(Records for the task begins)

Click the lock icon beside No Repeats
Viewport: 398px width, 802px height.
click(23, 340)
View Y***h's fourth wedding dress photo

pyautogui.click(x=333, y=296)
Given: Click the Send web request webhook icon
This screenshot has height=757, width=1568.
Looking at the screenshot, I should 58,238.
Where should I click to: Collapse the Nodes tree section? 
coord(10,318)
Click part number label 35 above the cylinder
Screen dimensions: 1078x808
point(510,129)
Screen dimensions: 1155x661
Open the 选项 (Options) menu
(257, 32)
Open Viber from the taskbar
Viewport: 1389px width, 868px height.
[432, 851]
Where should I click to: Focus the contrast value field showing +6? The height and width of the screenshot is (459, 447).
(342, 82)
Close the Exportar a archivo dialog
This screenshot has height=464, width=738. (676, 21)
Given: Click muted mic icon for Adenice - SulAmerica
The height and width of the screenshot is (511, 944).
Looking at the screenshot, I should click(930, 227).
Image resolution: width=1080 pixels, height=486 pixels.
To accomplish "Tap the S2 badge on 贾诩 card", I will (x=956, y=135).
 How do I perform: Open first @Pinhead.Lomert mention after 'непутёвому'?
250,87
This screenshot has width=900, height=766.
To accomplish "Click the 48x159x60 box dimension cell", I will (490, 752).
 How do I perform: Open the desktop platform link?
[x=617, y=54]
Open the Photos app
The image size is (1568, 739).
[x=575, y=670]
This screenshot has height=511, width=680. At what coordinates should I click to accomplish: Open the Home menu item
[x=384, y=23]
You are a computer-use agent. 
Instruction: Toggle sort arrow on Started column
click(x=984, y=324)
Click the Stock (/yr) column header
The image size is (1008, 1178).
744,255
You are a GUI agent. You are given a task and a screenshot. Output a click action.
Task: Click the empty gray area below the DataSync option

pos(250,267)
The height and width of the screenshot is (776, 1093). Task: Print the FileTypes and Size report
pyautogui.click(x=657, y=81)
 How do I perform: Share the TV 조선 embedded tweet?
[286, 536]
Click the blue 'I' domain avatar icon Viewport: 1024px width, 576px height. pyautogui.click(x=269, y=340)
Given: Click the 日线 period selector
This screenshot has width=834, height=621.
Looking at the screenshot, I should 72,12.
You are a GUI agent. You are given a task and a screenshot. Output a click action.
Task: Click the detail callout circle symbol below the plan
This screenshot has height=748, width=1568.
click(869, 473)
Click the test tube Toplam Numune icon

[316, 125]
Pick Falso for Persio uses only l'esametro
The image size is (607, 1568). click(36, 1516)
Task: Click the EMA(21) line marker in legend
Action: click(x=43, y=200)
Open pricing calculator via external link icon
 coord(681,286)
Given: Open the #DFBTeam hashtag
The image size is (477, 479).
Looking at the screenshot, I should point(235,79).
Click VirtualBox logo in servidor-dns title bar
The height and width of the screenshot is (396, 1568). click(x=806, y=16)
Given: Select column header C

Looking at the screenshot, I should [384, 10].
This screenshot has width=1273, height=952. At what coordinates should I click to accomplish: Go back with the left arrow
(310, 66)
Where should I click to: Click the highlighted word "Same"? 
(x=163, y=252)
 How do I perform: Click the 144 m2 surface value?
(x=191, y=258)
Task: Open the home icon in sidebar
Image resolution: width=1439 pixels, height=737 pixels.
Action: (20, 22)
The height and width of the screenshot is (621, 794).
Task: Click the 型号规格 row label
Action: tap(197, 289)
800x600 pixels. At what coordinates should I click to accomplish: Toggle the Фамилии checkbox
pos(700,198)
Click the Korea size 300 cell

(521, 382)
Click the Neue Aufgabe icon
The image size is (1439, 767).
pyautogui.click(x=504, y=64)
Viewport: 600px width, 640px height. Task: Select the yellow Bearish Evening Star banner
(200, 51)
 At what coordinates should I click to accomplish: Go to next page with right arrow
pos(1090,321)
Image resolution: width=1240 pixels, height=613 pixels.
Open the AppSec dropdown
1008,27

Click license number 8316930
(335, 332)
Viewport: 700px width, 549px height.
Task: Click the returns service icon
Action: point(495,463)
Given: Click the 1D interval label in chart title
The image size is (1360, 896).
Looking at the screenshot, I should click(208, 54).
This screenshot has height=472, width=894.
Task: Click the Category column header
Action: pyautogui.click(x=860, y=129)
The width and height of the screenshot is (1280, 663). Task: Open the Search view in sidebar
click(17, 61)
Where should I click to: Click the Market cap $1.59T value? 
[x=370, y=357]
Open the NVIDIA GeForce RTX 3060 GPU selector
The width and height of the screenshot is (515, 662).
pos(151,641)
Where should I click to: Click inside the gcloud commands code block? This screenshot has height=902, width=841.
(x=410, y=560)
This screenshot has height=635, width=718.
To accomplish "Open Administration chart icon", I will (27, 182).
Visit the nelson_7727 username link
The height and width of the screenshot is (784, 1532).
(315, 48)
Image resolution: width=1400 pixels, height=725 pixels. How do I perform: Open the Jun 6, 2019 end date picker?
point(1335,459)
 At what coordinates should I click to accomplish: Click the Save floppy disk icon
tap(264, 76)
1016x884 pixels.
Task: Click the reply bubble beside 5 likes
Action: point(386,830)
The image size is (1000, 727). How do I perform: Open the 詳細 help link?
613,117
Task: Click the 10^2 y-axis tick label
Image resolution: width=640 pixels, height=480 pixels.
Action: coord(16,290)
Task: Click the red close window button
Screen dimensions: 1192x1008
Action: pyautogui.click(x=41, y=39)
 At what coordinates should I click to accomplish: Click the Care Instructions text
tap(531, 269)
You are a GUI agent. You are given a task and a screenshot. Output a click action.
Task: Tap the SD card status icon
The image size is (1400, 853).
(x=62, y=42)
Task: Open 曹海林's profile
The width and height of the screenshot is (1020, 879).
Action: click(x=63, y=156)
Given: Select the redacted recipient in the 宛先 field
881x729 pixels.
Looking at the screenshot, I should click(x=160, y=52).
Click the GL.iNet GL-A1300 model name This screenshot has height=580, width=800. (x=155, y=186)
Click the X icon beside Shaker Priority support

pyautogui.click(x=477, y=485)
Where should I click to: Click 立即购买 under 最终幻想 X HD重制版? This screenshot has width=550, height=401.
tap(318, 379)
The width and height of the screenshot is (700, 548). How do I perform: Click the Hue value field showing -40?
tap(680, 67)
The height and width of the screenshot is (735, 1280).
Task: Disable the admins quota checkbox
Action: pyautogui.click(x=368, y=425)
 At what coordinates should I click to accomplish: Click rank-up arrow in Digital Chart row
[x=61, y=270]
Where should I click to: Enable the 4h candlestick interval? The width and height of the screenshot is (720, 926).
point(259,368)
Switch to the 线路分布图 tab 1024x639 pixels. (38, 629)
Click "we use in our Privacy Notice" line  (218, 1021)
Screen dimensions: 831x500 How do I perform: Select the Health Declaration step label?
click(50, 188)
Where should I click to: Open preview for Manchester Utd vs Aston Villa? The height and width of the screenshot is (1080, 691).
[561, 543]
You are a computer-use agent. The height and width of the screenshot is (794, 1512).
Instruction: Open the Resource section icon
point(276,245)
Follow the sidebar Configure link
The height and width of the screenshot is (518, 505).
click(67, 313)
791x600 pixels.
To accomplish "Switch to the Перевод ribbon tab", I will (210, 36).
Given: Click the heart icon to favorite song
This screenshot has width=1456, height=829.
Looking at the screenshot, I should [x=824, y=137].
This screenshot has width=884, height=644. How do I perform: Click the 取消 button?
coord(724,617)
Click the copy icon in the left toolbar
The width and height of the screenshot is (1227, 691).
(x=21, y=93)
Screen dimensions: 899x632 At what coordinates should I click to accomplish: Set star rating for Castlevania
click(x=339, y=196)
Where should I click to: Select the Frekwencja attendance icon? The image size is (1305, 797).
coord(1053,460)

(Records for the task ends)

- [Work instructions]
Every line that contains "selector" should be copied out of the data.

- [Result]
Given: Click the 日线 period selector
Open the NVIDIA GeForce RTX 3060 GPU selector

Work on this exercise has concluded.